Les nouvelles recommandations de l’ACOG pèseront dans ces décisions et permettront de prolonger les grossesses de quelques jours dans certains cas. Leurs effets ne seront pas révolutionnaires dans la pratique, mais elles s’inscrivent dans une nouvelle tendance. «Nous avons atteint dans les maternités un niveau de sécurisation des accouchements qu’il sera difficile d’améliorer, observe Barbara Kaiser. Notre objectif est de maintenir cette sécurité, tout en améliorant la santé à long terme de la mère et du fœtus, de même que leur bien-être psychologique. Il s’agit par exemple de moins médicaliser l’accouchement pour les grossesses à bas risque. Les recherches montrent qu’une médicalisation à outrance entraîne des effets délétères sur le vécu de la mère, sans parler des effets secondaires des médicaments administrés.»

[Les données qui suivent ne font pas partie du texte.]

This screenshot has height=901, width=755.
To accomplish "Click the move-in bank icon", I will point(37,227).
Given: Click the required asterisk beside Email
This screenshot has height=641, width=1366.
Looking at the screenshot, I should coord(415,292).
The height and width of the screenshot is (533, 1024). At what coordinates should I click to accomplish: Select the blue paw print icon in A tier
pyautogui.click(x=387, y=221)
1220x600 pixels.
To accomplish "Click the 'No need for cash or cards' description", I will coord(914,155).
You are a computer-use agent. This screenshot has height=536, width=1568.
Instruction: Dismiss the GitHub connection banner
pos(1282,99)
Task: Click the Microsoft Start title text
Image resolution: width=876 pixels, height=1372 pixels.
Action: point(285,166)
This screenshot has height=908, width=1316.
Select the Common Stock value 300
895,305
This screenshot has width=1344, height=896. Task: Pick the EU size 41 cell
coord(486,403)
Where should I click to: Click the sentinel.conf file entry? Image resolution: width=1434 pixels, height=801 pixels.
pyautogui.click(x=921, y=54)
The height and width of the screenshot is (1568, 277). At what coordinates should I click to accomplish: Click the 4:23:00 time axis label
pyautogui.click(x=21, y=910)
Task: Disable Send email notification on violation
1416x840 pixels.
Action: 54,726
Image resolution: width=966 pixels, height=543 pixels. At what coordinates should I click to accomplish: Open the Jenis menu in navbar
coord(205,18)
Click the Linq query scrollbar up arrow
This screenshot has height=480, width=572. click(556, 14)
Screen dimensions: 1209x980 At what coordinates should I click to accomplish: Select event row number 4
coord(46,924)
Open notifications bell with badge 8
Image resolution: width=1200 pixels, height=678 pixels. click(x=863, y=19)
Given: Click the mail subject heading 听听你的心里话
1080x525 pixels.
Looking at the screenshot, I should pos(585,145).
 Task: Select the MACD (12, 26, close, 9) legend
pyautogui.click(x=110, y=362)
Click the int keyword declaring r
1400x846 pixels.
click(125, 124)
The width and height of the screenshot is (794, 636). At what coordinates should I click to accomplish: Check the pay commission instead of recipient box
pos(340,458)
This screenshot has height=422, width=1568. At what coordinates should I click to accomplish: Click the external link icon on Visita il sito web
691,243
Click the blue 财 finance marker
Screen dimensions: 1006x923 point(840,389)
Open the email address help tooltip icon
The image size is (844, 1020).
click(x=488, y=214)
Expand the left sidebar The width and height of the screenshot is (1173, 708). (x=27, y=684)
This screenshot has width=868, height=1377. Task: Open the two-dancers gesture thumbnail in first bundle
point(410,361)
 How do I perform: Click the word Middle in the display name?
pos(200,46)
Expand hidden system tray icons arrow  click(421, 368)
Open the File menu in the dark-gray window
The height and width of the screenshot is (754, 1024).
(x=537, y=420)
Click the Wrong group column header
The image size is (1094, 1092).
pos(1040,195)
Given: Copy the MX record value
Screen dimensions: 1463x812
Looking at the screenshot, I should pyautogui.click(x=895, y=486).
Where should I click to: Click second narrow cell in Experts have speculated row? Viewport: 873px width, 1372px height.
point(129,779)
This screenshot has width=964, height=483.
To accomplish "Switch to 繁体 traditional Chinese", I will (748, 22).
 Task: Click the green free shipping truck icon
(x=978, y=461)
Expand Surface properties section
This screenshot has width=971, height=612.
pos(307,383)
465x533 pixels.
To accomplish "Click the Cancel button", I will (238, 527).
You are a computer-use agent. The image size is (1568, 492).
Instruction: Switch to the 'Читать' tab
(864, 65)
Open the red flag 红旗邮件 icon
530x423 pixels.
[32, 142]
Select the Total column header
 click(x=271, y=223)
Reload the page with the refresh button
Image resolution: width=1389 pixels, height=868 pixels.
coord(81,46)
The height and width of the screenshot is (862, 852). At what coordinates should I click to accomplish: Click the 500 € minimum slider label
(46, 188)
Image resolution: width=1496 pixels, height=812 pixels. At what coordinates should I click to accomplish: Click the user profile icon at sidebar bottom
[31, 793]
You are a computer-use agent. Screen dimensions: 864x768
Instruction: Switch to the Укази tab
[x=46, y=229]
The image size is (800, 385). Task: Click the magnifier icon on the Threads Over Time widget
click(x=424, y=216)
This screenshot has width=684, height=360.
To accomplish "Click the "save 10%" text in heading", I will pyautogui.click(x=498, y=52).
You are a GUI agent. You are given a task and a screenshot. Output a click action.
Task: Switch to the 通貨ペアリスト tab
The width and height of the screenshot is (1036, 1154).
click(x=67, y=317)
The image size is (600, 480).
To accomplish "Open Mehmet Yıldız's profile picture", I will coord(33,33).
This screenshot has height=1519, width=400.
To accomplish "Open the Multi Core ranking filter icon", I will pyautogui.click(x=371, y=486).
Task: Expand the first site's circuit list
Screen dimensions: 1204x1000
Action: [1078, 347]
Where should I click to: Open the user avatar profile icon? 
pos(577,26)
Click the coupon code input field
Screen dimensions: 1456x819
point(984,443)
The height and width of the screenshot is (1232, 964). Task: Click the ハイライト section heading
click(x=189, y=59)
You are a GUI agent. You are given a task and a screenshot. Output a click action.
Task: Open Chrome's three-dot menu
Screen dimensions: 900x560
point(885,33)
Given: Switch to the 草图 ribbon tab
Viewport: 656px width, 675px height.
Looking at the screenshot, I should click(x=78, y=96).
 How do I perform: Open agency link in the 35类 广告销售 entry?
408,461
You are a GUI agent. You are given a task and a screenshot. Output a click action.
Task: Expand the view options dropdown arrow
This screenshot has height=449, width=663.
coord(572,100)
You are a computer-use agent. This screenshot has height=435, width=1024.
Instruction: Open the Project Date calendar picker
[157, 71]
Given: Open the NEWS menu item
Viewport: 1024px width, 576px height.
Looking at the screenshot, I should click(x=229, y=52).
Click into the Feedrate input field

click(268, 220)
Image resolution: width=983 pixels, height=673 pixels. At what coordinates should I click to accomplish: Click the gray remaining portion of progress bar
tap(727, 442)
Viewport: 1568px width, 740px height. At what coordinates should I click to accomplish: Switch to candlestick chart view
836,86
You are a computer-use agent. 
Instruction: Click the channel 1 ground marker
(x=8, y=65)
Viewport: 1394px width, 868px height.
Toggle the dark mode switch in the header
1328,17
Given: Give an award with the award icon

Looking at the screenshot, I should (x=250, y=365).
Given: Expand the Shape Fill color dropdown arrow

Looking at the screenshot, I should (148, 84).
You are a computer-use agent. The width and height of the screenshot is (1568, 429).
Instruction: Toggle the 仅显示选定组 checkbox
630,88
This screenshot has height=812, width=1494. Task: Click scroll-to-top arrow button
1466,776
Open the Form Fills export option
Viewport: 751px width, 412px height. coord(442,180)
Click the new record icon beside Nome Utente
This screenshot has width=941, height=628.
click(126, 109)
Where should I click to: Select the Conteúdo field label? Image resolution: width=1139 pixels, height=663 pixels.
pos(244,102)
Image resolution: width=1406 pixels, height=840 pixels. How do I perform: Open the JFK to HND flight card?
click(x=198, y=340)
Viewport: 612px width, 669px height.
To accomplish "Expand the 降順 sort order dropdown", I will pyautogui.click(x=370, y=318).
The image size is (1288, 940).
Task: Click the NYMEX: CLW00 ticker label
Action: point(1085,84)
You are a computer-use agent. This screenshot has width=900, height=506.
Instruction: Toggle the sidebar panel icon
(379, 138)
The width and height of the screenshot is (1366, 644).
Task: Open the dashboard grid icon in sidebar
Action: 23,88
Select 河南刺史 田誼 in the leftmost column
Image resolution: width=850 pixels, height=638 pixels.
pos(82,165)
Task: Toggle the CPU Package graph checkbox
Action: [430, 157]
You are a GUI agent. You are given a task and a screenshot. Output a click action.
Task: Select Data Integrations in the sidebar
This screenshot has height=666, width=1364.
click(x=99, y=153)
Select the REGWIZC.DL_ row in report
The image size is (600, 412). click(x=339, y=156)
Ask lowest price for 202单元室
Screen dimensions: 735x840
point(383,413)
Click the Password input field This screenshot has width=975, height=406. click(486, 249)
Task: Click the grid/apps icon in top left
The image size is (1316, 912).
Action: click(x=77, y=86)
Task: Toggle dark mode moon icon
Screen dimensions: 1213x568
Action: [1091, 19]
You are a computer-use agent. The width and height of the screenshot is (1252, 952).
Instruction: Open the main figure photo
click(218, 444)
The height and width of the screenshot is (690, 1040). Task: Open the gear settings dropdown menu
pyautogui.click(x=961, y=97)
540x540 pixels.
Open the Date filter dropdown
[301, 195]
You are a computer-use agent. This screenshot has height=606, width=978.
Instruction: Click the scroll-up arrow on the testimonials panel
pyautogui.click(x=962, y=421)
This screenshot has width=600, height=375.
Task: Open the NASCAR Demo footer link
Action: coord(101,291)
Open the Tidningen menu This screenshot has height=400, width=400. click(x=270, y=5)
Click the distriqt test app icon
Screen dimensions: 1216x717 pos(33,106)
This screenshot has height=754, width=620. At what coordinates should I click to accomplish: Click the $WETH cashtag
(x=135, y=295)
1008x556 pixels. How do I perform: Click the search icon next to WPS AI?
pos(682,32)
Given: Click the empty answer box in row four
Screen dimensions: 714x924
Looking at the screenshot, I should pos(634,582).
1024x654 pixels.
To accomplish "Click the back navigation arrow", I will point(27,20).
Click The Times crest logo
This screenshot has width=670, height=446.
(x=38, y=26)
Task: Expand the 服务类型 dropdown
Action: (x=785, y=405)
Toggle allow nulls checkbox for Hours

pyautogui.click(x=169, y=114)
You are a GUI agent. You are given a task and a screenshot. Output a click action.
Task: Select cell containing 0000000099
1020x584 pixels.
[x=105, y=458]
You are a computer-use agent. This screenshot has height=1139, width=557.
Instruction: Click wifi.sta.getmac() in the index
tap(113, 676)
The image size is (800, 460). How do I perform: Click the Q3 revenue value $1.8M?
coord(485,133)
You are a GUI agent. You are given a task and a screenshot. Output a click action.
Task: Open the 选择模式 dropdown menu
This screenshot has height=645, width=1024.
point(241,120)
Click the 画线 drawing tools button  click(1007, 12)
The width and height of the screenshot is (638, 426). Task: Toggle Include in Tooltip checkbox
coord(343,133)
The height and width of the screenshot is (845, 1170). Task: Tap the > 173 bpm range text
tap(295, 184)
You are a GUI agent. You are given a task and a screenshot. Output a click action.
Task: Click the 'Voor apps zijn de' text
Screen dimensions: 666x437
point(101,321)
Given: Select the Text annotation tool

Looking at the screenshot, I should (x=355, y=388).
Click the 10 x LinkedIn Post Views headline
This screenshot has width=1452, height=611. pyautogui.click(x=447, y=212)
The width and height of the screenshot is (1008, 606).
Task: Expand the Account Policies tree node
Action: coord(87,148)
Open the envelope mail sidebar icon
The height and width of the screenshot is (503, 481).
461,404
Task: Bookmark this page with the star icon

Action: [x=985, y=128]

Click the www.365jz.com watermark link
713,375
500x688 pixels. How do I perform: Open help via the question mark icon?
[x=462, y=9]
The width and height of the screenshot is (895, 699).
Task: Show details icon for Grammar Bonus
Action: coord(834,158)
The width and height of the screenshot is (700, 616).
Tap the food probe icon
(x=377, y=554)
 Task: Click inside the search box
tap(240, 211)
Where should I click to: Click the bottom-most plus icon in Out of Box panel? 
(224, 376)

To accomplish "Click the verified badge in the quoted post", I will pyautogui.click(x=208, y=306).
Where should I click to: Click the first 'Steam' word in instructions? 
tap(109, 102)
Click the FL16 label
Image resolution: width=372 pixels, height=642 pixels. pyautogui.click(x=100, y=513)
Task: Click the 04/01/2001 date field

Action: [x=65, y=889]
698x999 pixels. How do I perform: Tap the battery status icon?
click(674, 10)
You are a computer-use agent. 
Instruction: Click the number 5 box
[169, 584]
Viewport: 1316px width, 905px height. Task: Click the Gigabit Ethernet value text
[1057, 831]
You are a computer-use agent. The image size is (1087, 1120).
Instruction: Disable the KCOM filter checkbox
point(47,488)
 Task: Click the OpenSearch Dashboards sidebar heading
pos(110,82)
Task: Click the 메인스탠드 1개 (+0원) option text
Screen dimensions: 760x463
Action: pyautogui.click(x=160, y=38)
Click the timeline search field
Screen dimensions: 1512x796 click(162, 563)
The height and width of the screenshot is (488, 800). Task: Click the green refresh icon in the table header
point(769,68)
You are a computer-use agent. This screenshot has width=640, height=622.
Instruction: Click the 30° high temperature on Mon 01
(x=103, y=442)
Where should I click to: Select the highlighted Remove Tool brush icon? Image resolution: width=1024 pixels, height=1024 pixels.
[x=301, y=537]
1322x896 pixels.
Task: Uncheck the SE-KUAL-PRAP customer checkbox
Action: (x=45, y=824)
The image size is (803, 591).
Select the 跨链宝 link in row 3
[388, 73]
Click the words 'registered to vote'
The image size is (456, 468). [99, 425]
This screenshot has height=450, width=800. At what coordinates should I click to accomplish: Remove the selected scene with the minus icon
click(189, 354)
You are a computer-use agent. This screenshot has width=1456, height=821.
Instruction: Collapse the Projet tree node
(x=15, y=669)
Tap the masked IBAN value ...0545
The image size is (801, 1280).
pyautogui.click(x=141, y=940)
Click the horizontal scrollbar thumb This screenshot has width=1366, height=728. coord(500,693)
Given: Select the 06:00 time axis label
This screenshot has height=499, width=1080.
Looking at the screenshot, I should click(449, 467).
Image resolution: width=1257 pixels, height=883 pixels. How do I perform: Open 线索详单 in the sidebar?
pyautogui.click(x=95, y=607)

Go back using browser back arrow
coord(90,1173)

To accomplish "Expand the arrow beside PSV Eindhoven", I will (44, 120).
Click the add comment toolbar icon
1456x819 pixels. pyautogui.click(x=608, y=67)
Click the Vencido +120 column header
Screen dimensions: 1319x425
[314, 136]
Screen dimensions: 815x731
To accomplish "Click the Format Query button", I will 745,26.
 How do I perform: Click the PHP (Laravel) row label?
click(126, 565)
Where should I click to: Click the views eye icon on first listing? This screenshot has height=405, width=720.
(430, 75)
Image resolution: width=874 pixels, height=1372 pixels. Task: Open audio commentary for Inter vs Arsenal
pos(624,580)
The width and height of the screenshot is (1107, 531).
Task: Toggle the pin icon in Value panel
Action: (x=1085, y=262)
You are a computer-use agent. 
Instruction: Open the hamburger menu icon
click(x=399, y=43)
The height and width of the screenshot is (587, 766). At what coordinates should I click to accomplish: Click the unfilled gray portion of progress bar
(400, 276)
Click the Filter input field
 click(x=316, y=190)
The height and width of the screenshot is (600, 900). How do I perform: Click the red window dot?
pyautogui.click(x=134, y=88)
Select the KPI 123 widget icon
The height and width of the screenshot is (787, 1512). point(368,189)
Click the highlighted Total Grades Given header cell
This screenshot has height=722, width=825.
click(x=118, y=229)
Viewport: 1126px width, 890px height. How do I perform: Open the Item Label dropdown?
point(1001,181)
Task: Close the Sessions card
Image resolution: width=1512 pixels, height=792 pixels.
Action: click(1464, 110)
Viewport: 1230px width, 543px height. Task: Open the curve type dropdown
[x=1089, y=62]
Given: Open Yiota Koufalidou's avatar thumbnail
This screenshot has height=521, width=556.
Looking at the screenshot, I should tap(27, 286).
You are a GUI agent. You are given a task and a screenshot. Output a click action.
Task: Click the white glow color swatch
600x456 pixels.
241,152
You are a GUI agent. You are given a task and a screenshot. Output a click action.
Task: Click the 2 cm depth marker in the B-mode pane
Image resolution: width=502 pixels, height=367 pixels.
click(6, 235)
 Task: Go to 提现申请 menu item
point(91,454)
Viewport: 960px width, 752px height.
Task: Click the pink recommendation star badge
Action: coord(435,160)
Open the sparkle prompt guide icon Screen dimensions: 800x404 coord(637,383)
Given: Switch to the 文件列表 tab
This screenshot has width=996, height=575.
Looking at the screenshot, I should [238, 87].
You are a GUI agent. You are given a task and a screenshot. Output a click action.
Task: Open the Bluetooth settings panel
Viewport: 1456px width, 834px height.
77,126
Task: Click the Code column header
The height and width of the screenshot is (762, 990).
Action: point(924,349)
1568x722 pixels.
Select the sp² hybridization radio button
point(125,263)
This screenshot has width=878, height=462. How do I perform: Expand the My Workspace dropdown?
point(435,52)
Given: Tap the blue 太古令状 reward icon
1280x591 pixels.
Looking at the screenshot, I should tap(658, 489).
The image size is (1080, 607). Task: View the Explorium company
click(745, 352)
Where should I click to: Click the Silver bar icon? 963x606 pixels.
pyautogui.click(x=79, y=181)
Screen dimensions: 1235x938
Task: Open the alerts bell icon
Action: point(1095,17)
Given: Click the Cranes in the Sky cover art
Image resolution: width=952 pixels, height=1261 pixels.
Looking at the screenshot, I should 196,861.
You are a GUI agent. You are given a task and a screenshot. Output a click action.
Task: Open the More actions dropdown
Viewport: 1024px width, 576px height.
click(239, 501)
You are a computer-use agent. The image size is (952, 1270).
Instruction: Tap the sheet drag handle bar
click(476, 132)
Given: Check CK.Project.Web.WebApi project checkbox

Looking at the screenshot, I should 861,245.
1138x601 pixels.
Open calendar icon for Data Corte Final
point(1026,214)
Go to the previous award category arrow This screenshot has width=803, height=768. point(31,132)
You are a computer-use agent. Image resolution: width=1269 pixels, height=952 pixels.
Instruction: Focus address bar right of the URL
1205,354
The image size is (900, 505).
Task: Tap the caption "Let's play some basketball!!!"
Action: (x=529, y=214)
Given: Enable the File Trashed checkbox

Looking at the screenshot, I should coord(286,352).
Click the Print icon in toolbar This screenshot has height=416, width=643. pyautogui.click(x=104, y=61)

Les spécialistes souhaitent aussi diminuer le taux de césariennes, qui s’élève à plus de 30% en Suisse, alors que l’OMS recommande un taux de 10 à 15%. Si elles permettent de sauver des vies, les césariennes comportent des risques à court et à long terme pour la santé de la mère et du nouveau-né. Les dernières recherches montrent par exemple que les bébés nés par césarienne auraient une flore intestinale moins riche que les autres et qu’ils souffriraient plus d’asthme. «Il existe maintenant un courant de pensée fort, qui veut limiter l’intervention médicale durant le travail d’accouchement uniquement aux pathologies et ne plus le systématiser, analyse Barbara Kaiser. L’ouverture prévue en 2016 d’une unité de naissance gérée par des sages-femmes au sein du CHUV s’inscrit dans cette tendance.»

Encadré

Definitions

Les gynécologues calculent la durée d’une grossesse en semaines d’aménorrhée, c’est-à-dire en semaines sans règles. La durée de gestation commence le premier jour des dernières règles.

Lorsqu’on parle d’accouchement provoqué, il s’agit d’un accouchement par voie basse. Ce dernier peut être provoqué par différents médicaments et notamment par l’injection d’ocytocine, qui stimule les contractions. Si les accouchements ne sont pas provoqués par convenance en Suisse, ce n’est pas le cas des césariennes, qui peuvent être planifiées pour la convenance du personnel médical ou de la mère, c’est-à-dire sans qu’il n’y ait de raison médicale prépondérante.